I'm going to leave the specific question of footwear aside for a moment, if I may, ma'am, and we'll come back to it.
On the general question of how we take observations from theatre and feed them into policy, the main part of the tool is a NATO epidemiological data collection system known as EPINATO, an obvious acronym that stands for epidemiology for NATO. It's a viciously detailed spreadsheet that the folks in theatre have to fill out on a weekly basis and send back through the medical chain. Our director of force health protection collects those results and analyzes them to see if there are trends.
The tool is imperfect. The tool requires a skilled person on the front end to decide how to codify everything that happens so that the data make sense on the far end.
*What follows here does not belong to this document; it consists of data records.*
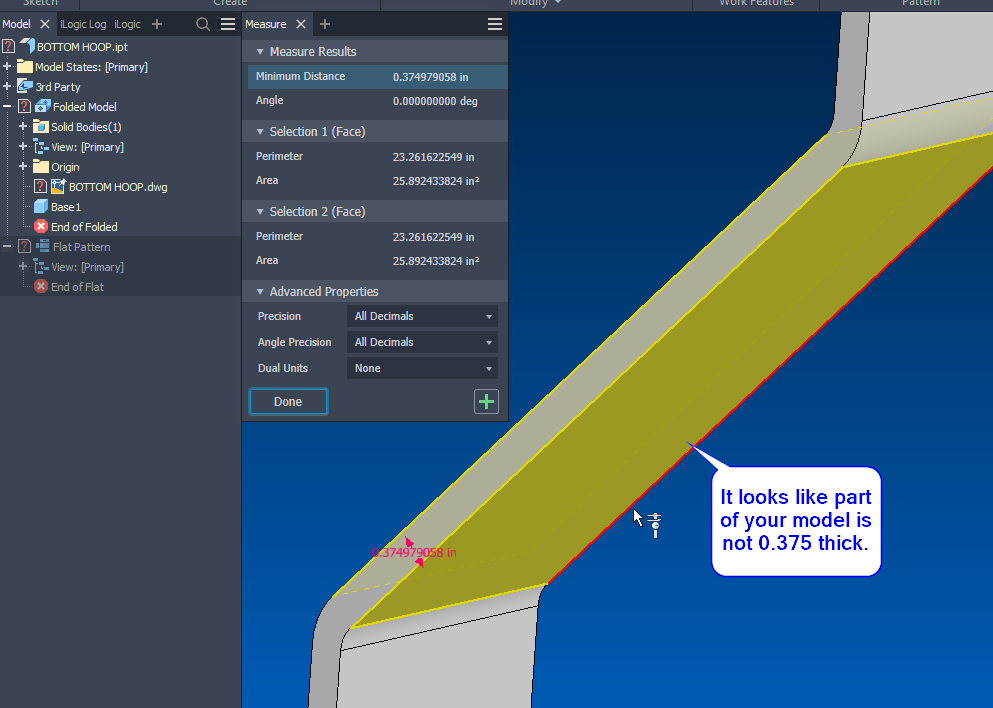This screenshot has height=708, width=993.
Task: Collapse the Advanced Properties section
Action: pyautogui.click(x=262, y=291)
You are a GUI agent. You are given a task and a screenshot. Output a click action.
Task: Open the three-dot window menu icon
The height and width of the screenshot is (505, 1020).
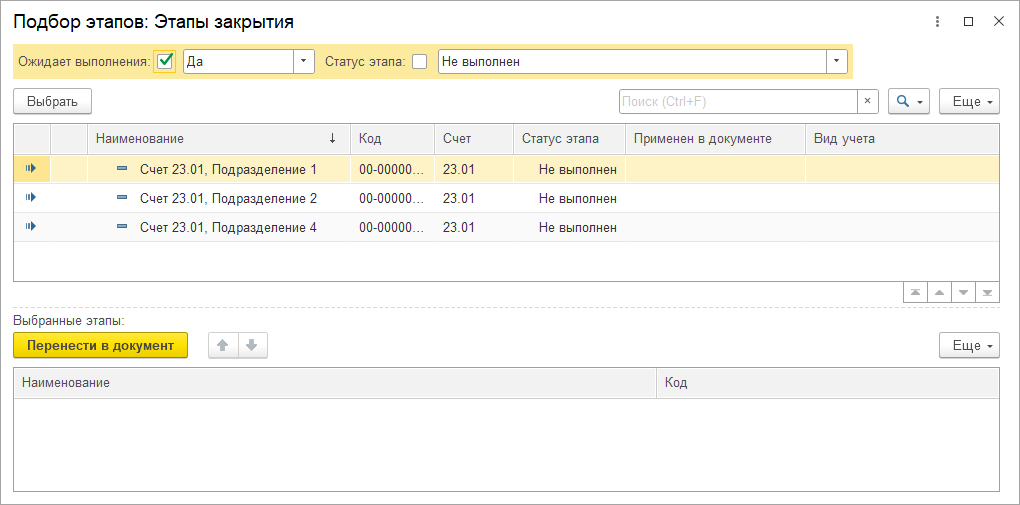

Theoretically, things should be able to be identified through the EPINATO tool, analyzed by our epidemiologists and our occupational health specialists and our sports medicine specialists and the director of force health protection, and that would form a link back into policy.
I would have to get back to you on specific questions of initiatives that have been taken on footwear. I'm perfectly aware that we stopped training in combat boots, and that was a very good step forward. I'll say anecdotally that in my career I have seen what is probably the fifth iteration of different kinds of combat boots people have tried in order to get it right. I think that's in the grey area between the practice of medicine and the acquisition of equipment for the Canadian Forces.